He was engaged at the moment in a careful stocktaking of his thoughts and emotions.

He hardly knew what it was that had made him choose to spend his last few days of leisure where he now was. Yet something had drawn him there. Perhaps the wish to test himself — to see if there remained in his heart any of the old despair.

Mona? How little he cared now! She was married to the other man. He had passed her in the street one day without feeling any emotion. He could remember his grief and bitterness when she left him, but they were past now and gone.

He was recalled from these thoughts by an impact of wet dog and the frenzied appeal of a newly-made friend. Miss Diana Brinton, aged thirteen.

"Oh, come away, Don. Come away. Isn't it awful? He's rolled on some fish or something down on the beach. You can smell him yards away. The fish was awfully dead, you know!"

MacWhirter's nose confirmed this assumption.

"In a sort of crevice on the rocks," said Miss Brinton. "I took him into the sea and tried to wash it off, but it doesn't seem to have done much good."

MacWhirter agreed. Don, a wire-haired terrier of amiable and loving disposition, was looking hurt by the tendency of his friends to keep him firmly at arm's length.
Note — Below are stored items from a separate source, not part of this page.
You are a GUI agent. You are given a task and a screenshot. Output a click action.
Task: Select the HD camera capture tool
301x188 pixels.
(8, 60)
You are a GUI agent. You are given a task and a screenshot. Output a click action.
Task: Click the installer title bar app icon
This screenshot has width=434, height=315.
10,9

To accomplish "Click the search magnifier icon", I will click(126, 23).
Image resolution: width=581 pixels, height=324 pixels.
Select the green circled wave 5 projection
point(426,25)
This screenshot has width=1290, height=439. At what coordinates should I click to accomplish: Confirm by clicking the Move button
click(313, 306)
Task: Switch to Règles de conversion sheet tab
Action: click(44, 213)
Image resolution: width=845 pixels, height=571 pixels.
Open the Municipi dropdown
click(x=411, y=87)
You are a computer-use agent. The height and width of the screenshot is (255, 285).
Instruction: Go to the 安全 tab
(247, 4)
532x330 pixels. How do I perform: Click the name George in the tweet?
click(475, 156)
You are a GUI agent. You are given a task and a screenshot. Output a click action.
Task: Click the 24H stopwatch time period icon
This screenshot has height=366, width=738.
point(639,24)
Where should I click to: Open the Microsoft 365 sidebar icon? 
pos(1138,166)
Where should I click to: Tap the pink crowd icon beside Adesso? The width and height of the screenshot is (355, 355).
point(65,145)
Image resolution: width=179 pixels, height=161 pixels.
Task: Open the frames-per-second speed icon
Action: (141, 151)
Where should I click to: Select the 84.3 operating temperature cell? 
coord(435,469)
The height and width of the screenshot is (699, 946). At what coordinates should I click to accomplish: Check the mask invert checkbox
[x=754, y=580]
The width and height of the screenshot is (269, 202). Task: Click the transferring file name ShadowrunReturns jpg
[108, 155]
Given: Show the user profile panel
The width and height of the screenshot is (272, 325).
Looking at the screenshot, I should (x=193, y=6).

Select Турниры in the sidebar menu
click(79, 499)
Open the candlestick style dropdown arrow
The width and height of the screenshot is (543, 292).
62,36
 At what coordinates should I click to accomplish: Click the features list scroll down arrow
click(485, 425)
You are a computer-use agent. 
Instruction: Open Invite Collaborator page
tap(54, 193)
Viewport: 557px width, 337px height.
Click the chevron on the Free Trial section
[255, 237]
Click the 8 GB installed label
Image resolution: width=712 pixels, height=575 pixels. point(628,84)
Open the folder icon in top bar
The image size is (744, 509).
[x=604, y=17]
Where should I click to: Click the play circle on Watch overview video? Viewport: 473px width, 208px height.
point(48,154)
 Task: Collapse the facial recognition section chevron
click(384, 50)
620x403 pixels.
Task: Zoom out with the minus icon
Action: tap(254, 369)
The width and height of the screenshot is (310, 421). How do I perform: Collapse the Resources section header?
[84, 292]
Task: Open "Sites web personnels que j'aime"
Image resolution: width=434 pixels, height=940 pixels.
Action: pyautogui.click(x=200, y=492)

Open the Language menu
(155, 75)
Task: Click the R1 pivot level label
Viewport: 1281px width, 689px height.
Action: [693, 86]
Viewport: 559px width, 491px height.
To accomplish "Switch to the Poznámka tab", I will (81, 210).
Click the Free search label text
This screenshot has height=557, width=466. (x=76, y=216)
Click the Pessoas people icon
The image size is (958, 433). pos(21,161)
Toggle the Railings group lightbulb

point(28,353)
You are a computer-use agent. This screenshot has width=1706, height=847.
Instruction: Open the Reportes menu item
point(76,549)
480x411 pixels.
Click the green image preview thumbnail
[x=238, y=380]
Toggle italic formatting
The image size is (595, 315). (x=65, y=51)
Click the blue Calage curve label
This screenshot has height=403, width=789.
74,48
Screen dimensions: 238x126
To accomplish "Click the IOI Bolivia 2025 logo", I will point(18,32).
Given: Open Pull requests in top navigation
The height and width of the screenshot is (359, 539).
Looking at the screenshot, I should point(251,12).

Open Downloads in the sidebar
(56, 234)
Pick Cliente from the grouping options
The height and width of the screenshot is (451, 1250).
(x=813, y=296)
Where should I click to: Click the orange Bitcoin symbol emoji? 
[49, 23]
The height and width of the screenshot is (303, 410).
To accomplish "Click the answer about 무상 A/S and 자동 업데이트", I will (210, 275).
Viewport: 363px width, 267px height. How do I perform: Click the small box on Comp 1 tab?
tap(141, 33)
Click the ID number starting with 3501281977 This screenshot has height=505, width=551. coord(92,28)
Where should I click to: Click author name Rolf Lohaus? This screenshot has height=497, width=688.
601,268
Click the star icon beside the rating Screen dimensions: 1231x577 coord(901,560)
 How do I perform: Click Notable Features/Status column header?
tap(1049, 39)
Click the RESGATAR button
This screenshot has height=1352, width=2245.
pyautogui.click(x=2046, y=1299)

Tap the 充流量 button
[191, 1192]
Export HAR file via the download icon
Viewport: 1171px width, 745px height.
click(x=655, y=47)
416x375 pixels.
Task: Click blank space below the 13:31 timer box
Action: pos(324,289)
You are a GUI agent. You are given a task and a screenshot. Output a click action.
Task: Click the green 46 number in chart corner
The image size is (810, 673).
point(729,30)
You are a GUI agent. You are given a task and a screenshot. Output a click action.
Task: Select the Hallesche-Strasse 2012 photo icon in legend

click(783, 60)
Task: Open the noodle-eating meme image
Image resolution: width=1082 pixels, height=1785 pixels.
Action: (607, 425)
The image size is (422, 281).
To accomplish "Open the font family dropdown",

"Sea water's no good," said MacWhirter. "Hot water and soap's the only thing." "I know. But that's not so jolly easy in a hotel. We haven't got a private bath."

In the end MacWhirter and Diana surreptitiously entered by the side door with Don on a lead, and smuggling him up to MacWhirter's bathroom, a thorough cleansing took place and both MacWhirter and Diana got very wet. Don was very sad when it was all over. That disgusting smell of soap again — just when he had found a really nice perfume such as any other dog would envy. Oh, well, it was always the same with humans — they had no decent sense of smell.

The little incident had left MacWhirter in a more cheerful mood. He took the bus into Saltington, where he had left a suit to be cleaned.

The girl in charge of the 24-Hour Cleaners looked at him vacantly. "MacWhirter, did you say? I'm afraid it isn't ready yet."

"It should be." He had been promised that suit the day before, and even that would have been 48 and not 24 hours. A woman might have said all this. MacWhirter merely scowled.

"There's not been time yet," said the girl, smiling indifferently.

"Nonsense."

The girl stopped smiling. She snapped: "Anyway, it's not done."

"Then I'll take it away as it is," said MacWhirter.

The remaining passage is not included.